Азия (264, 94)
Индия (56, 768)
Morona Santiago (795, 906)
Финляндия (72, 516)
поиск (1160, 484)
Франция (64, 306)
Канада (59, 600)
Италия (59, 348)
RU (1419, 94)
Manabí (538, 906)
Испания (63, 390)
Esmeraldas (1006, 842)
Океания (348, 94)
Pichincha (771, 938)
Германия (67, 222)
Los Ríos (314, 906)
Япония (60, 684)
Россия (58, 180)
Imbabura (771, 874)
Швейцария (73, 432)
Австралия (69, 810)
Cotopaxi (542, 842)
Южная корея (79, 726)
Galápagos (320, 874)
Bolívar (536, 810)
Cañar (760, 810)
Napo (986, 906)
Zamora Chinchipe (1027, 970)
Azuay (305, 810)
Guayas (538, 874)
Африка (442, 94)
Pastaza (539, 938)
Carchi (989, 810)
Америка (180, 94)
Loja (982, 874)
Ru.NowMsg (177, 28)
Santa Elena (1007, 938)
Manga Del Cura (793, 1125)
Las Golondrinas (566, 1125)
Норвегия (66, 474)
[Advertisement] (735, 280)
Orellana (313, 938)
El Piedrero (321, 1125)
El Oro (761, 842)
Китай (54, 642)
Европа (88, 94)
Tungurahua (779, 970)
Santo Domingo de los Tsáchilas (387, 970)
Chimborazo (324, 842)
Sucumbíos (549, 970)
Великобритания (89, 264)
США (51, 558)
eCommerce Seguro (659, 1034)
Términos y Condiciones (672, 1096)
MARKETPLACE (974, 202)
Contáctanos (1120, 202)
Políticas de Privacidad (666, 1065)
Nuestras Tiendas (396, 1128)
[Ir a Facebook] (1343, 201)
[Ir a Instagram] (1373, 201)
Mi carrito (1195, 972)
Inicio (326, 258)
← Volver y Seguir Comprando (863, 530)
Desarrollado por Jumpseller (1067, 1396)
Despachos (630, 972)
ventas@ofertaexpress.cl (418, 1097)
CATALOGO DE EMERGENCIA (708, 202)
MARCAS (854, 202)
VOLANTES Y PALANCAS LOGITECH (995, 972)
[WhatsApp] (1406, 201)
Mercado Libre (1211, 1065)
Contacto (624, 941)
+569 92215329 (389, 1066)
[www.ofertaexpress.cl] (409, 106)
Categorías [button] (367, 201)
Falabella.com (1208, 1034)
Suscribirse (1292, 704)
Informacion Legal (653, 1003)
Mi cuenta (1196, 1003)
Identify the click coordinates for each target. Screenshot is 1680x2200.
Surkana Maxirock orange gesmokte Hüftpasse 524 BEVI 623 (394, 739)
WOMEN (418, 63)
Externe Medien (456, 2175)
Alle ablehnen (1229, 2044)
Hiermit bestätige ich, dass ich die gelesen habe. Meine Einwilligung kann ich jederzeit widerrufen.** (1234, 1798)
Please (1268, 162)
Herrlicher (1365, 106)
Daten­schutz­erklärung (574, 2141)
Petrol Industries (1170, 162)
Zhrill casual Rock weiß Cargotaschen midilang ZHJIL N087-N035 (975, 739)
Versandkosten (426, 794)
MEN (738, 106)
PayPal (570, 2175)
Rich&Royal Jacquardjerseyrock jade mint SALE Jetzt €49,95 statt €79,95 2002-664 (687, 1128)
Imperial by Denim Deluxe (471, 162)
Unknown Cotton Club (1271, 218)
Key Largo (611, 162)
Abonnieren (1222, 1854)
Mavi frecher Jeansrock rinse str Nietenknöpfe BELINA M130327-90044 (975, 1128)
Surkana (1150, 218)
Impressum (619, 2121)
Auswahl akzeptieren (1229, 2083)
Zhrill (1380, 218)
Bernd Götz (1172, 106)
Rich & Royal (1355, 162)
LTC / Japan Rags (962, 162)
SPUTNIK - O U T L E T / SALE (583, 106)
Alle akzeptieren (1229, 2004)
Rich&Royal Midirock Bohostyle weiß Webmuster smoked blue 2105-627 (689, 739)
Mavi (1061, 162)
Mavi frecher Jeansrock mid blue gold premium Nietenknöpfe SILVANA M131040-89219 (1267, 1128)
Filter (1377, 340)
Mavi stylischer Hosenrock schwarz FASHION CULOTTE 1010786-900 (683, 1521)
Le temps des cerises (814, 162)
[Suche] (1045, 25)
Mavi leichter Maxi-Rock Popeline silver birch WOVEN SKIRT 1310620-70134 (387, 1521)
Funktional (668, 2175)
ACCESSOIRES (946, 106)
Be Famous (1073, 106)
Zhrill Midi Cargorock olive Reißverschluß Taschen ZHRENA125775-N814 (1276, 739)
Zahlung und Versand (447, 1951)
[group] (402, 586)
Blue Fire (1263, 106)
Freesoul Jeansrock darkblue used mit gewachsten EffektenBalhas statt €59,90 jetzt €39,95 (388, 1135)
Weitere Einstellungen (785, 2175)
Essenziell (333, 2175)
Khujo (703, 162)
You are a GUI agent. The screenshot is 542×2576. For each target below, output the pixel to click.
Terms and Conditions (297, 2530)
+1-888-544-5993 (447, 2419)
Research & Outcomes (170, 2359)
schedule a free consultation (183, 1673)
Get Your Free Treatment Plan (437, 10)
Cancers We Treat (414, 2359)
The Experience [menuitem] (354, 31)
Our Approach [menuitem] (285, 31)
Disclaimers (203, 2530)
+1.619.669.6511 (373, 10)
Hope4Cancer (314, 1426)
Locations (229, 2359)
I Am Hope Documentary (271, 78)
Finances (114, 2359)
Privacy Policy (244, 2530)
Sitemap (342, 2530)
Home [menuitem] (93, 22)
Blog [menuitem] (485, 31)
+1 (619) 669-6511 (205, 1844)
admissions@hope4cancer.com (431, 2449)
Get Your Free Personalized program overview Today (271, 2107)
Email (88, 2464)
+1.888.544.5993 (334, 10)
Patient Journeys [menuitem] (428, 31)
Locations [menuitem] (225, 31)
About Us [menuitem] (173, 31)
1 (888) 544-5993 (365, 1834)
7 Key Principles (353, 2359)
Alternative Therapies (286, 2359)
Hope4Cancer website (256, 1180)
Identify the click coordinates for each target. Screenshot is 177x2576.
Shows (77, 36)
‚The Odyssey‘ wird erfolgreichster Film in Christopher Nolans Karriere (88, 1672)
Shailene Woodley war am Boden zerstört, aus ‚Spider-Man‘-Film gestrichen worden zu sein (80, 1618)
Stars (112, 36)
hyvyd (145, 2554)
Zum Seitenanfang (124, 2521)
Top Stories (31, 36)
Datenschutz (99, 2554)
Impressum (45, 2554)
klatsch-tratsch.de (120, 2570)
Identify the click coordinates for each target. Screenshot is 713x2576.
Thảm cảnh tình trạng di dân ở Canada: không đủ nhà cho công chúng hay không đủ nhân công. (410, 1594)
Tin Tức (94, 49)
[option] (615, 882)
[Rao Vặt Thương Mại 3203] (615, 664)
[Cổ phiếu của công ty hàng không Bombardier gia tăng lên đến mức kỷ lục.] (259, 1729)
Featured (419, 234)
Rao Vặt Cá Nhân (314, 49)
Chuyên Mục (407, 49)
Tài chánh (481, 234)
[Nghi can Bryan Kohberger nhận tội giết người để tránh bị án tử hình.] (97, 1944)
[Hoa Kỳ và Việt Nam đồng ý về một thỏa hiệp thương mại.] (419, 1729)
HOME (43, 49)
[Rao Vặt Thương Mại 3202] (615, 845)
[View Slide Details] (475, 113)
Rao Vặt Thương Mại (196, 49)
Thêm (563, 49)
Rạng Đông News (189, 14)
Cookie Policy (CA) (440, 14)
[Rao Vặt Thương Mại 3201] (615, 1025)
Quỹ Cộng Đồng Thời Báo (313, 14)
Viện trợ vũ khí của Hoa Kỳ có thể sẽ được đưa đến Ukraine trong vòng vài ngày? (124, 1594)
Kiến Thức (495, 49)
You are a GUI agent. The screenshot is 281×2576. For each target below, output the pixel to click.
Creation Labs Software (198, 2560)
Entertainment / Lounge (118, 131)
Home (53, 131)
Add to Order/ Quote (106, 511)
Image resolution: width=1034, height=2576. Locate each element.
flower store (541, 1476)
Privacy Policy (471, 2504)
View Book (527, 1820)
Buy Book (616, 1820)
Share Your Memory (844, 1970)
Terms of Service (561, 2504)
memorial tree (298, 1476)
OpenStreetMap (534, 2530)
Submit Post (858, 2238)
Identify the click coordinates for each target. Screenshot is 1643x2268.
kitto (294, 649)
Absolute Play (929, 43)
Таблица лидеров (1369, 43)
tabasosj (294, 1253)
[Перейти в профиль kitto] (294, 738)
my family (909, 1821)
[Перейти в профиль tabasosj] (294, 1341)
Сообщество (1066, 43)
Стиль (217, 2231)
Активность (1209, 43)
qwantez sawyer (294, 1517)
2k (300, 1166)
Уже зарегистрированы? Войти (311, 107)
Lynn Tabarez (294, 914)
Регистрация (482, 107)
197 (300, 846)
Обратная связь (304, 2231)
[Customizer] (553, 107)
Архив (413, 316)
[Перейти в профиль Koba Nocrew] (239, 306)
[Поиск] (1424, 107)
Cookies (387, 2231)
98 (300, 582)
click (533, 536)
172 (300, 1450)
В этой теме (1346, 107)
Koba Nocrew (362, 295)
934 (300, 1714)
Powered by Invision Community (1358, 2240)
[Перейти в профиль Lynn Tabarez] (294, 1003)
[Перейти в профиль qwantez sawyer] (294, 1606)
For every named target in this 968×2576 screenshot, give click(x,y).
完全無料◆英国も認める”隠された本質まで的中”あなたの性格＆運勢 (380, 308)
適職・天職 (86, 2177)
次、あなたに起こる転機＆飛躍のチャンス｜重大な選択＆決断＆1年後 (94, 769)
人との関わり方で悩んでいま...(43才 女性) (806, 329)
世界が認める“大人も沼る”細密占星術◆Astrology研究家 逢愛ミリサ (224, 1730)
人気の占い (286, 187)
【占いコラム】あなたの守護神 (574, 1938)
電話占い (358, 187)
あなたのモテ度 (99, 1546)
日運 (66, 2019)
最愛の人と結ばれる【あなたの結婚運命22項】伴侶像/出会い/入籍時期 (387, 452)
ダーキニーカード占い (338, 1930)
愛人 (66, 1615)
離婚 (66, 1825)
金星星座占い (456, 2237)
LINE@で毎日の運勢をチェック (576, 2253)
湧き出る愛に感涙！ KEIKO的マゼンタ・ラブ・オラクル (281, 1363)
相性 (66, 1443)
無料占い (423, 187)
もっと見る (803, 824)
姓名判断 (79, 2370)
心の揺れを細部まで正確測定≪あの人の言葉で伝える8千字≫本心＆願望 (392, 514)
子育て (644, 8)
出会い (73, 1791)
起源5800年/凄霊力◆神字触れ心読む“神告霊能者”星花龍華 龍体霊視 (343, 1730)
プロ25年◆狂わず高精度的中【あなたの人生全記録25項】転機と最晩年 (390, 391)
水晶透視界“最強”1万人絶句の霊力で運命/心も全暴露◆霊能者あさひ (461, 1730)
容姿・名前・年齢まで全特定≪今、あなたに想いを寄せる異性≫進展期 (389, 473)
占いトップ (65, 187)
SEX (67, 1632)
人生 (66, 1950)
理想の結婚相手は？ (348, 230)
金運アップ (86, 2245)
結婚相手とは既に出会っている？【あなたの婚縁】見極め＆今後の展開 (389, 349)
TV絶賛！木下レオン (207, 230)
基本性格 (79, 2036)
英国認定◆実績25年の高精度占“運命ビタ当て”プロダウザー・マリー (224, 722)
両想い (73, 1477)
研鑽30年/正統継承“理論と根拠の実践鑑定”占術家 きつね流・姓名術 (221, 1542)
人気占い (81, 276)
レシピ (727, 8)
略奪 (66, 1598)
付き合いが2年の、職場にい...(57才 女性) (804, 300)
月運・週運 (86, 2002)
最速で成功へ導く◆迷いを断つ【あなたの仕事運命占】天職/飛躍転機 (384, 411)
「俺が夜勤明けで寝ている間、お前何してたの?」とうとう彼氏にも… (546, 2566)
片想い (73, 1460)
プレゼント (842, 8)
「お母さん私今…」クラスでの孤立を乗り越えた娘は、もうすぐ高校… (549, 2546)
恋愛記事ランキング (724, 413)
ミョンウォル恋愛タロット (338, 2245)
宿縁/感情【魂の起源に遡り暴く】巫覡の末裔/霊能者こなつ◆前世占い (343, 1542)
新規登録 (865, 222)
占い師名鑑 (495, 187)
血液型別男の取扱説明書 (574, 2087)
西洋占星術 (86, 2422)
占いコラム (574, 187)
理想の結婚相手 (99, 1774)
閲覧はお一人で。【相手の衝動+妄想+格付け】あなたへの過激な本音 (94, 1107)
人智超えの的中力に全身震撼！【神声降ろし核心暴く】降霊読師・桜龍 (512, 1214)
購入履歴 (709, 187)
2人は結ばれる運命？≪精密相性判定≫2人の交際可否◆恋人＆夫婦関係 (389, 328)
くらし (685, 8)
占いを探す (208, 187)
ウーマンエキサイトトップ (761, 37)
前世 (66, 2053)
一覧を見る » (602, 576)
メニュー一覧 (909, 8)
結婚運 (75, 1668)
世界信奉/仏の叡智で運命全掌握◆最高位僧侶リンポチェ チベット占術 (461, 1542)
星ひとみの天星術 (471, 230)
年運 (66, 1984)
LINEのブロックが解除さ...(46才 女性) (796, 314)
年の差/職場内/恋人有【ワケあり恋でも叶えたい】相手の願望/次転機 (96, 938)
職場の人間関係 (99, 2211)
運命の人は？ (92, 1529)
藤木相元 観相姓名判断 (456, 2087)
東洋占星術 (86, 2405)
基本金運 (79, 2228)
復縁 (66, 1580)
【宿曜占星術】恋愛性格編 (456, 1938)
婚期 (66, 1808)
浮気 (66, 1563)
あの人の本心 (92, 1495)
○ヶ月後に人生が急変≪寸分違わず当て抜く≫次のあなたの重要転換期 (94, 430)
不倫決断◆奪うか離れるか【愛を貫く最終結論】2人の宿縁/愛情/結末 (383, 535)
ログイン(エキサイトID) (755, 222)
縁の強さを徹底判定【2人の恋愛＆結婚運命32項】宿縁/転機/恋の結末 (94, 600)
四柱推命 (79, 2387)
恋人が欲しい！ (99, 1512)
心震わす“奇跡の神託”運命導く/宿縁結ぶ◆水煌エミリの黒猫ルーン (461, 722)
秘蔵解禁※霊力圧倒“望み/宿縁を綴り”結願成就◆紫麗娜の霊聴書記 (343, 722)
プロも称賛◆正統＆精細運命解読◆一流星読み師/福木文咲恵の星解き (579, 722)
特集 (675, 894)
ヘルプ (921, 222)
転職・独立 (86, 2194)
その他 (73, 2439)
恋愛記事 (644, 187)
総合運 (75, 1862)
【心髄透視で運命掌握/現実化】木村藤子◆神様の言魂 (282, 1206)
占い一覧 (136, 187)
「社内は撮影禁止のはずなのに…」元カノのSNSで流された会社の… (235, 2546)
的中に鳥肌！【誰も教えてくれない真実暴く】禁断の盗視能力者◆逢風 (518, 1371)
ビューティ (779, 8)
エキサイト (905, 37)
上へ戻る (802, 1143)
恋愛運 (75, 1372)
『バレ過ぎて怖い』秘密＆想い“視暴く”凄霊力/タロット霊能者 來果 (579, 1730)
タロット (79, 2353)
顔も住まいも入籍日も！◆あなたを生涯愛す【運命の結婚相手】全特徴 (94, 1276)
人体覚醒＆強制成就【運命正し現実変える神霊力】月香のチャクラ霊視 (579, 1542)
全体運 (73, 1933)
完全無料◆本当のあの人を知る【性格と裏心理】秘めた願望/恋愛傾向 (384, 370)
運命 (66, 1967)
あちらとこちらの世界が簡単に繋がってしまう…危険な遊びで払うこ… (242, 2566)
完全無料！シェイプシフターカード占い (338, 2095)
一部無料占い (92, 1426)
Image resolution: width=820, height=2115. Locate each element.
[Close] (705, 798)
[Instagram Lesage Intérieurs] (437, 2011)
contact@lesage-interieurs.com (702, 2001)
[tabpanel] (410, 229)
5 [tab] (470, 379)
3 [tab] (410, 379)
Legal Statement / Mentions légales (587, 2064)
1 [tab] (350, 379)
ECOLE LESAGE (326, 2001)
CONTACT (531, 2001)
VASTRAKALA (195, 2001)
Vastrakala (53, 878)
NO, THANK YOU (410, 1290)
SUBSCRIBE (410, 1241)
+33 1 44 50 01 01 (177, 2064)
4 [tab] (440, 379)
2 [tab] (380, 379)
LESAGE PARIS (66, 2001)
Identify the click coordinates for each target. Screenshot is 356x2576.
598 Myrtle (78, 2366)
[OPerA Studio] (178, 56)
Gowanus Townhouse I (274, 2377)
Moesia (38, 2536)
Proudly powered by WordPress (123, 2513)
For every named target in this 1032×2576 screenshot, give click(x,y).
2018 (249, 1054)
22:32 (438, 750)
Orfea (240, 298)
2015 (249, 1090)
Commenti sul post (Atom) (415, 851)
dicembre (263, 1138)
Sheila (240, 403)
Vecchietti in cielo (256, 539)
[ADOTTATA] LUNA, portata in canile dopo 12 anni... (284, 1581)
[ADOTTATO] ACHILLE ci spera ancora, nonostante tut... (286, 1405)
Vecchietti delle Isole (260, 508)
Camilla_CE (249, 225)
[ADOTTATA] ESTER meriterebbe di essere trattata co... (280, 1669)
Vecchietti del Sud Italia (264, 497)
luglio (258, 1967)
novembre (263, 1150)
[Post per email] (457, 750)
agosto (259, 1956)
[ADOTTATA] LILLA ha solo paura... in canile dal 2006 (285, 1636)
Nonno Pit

:: How to complete this task ::
Go through the material above and output exactly the lines from the one containing "Freesoul Jeansrock darkblue" through the one containing "1 (888) 544-5993 (365, 1834)".

:: Task response ::
Freesoul Jeansrock darkblue used mit gewachsten EffektenBalhas statt €59,90 jetzt €39,95 (388, 1135)
Weitere Einstellungen (785, 2175)
Essenziell (333, 2175)
Khujo (703, 162)
You are a GUI agent. The screenshot is 542×2576. For each target below, output the pixel to click.
Terms and Conditions (297, 2530)
+1-888-544-5993 (447, 2419)
Research & Outcomes (170, 2359)
schedule a free consultation (183, 1673)
Get Your Free Treatment Plan (437, 10)
Cancers We Treat (414, 2359)
The Experience [menuitem] (354, 31)
Our Approach [menuitem] (285, 31)
Disclaimers (203, 2530)
+1.619.669.6511 (373, 10)
Hope4Cancer (314, 1426)
Locations (229, 2359)
I Am Hope Documentary (271, 78)
Finances (114, 2359)
Privacy Policy (244, 2530)
Sitemap (342, 2530)
Home [menuitem] (93, 22)
Blog [menuitem] (485, 31)
+1 (619) 669-6511 (205, 1844)
admissions@hope4cancer.com (431, 2449)
Get Your Free Personalized program overview Today (271, 2107)
Email (88, 2464)
+1.888.544.5993 (334, 10)
Patient Journeys [menuitem] (428, 31)
Locations [menuitem] (225, 31)
About Us [menuitem] (173, 31)
1 (888) 544-5993 (365, 1834)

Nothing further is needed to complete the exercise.